Assignment:
Exactly as they appear, write the lines from the one containing "Task: Pick the $500 donation amount" to the final line of the entries, leaving pictures out.

Data for this exercise:
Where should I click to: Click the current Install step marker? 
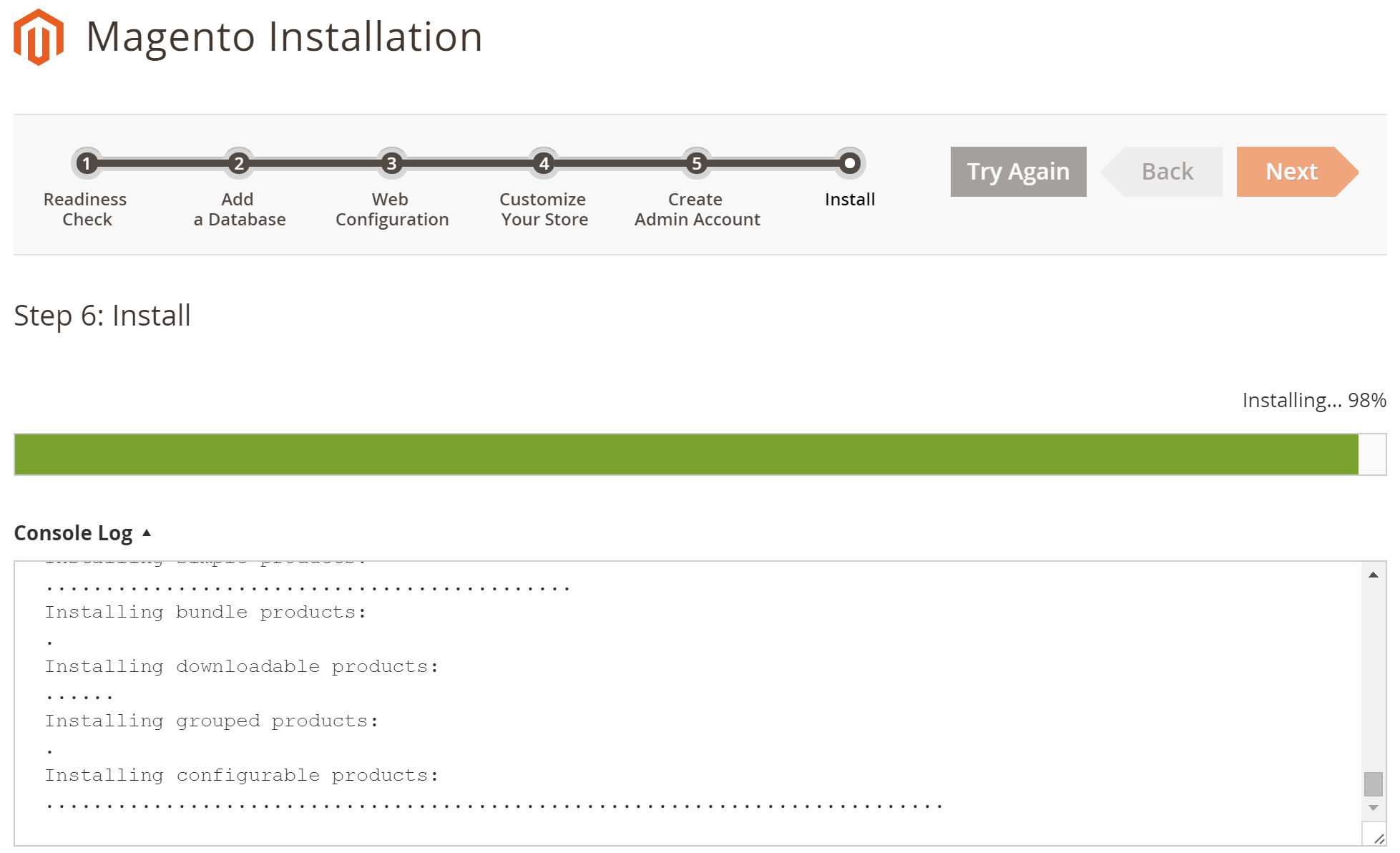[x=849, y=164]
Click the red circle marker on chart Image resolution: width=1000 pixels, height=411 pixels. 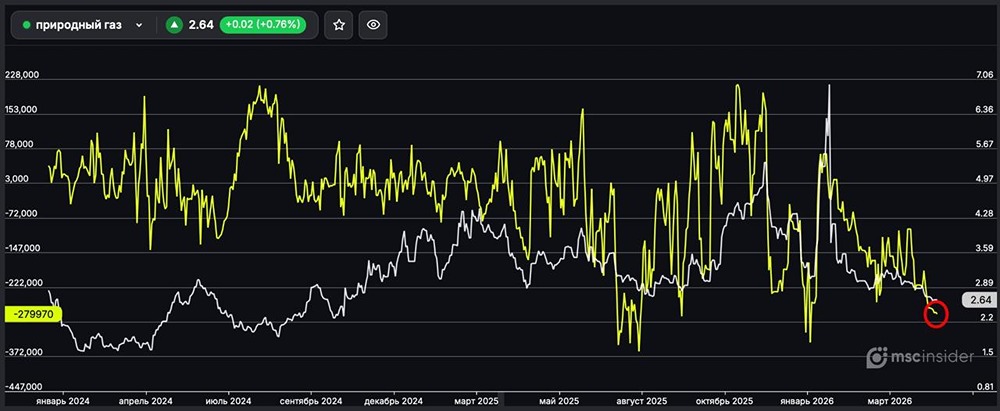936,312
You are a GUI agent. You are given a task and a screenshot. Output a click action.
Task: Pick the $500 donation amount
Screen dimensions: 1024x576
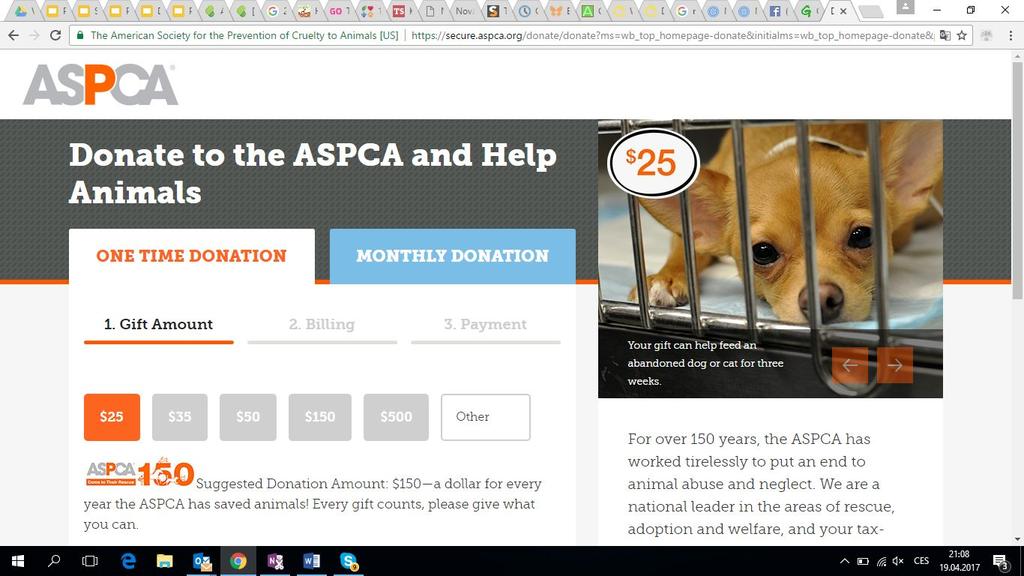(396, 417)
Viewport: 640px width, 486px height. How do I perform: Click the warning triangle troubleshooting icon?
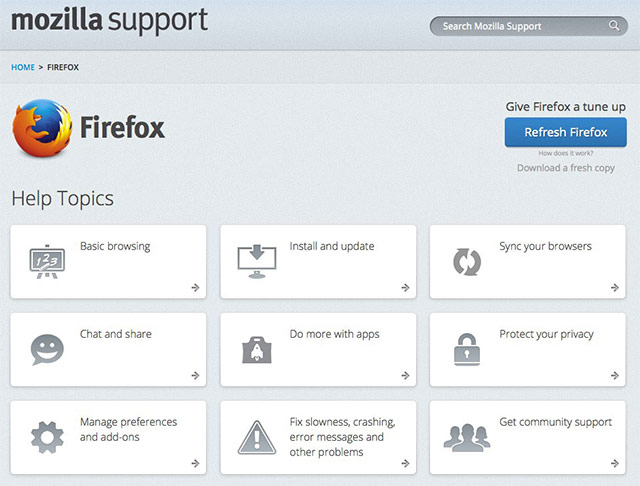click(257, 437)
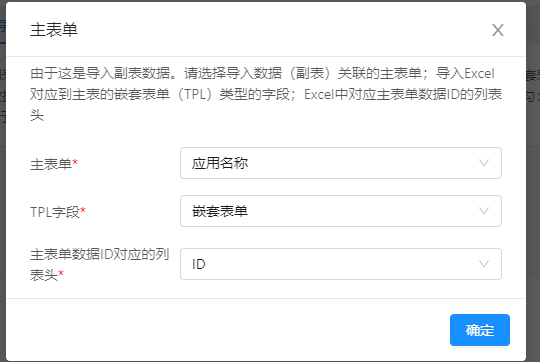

Result of the task:
Task: Pick the $500 donation amount
Screen dimensions: 1024x576
(396, 417)
Viewport: 640px width, 486px height. How do I perform: Click the warning triangle troubleshooting icon?
click(257, 437)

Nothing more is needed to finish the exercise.